Redland Bricks Ltd. Redland originated as Redhill Tile Company in 1919, making concrete roofing tiles (for more on this side of the business see also 'Lineside Industries - Cement and Concrete Manufacture and Distribution').
In 1997 Redland was bought out by LaFarge. In 2003 Redland Roofing Systems changes its name to Lafarge Roofing. In 2007 Lafarge sold Lafarge Roofing to PAI Partners, maintaining a 35% stake in the business. In 2008 Lafarge Roofing became Monier Ltd. but the Redland brand was re-introduced in the UK.

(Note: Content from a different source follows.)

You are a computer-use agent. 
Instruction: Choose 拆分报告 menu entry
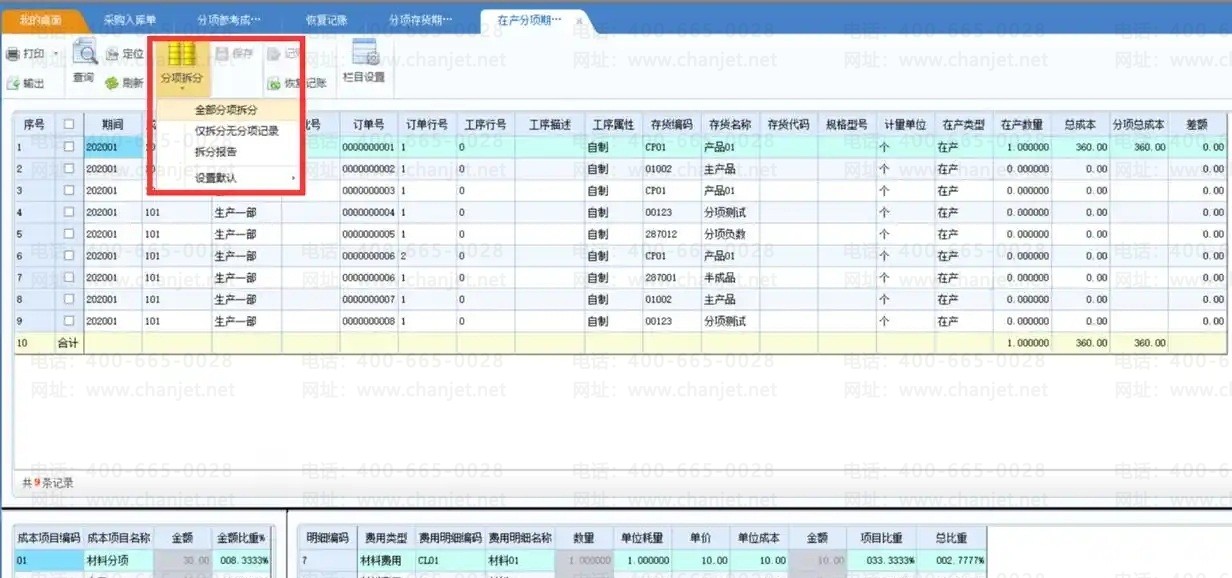pos(216,152)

Accrington Brick & Tile Co finally owned by Hanson Building Products
The famous Nori brick has been manufactured in Accrington since 1887 but formed just a small part of the Huncoat plant’s brick production. The bricks manufacturers used to be known as the Iron Brick Company – Nori is iron spelled backwards. Two main theories exist as to why it came to be known as such. One is that the word "Iron" was painted on the factory chimney with the "I" at the bottom and the "N" at the top. Others believe the mould was put on the brick the wrong way round. The red super-strength brick, used to build the foundations of the Empire State Building and Blackpool Tower, it is unique to the area because of its special clay. The company was taken over by Marshalls Clay Products Ltd. (I think in the 1980s) and after 2005 they ended up owned by Hanson Building Products who used the Nori name for a range of acid resistant building products. The works closed in late 2008 (by which time Hanson Building Products was a subsidiary of the multi-national Heidelberg Cement group).

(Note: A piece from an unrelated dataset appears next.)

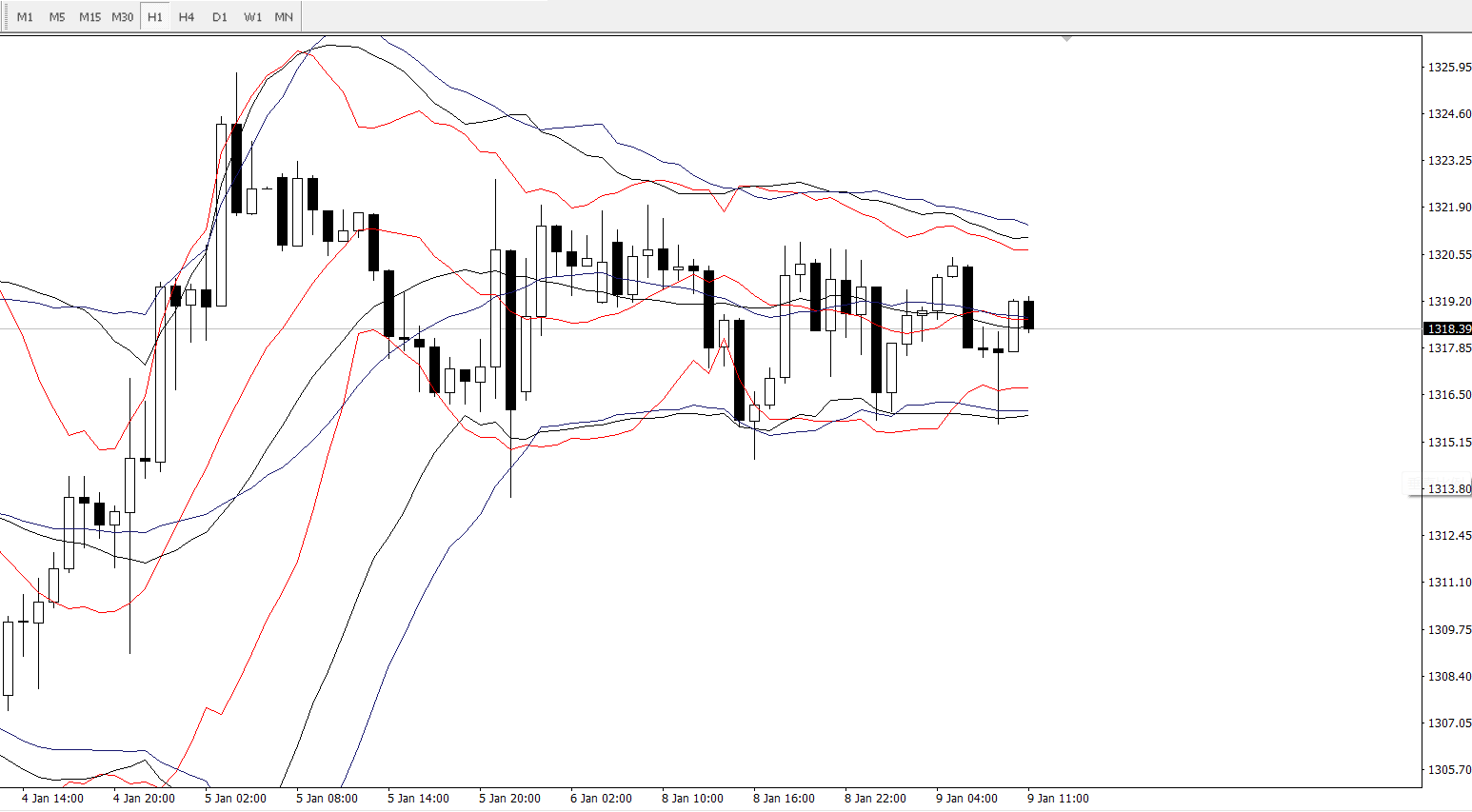Click the current price label 1318.39

point(1447,328)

Marshalls Clay Products Ltd.
This company has (or had) offices in both Yorkshire and Scotland and at one time they owned the Acccrington Brick Co. I believe they were taken over by Hanson Trust in the 2005.

Bursledon Brickworks
Based at Swanwick, nr Southampton this firm was founded in 1897 by the Ashby family to replace a works they had originally owned at Chandlers Ford. In 1959 they were making some 2 million bricks a year but the company was taken over by Redlands Brick and Tile Co (later Redlands plc)and in 1974 the works closed.

Stourbridge Brick Company Ltd.
Bought out by Redlands in the 1970s

Samuel Wilkinson Ltd.
Based at Calder in Yorkshire this firm was bought out by Butterley in the 1970s.

G H Downing and Co Ltd.
This firm was bought out by Steetley in the 1970s.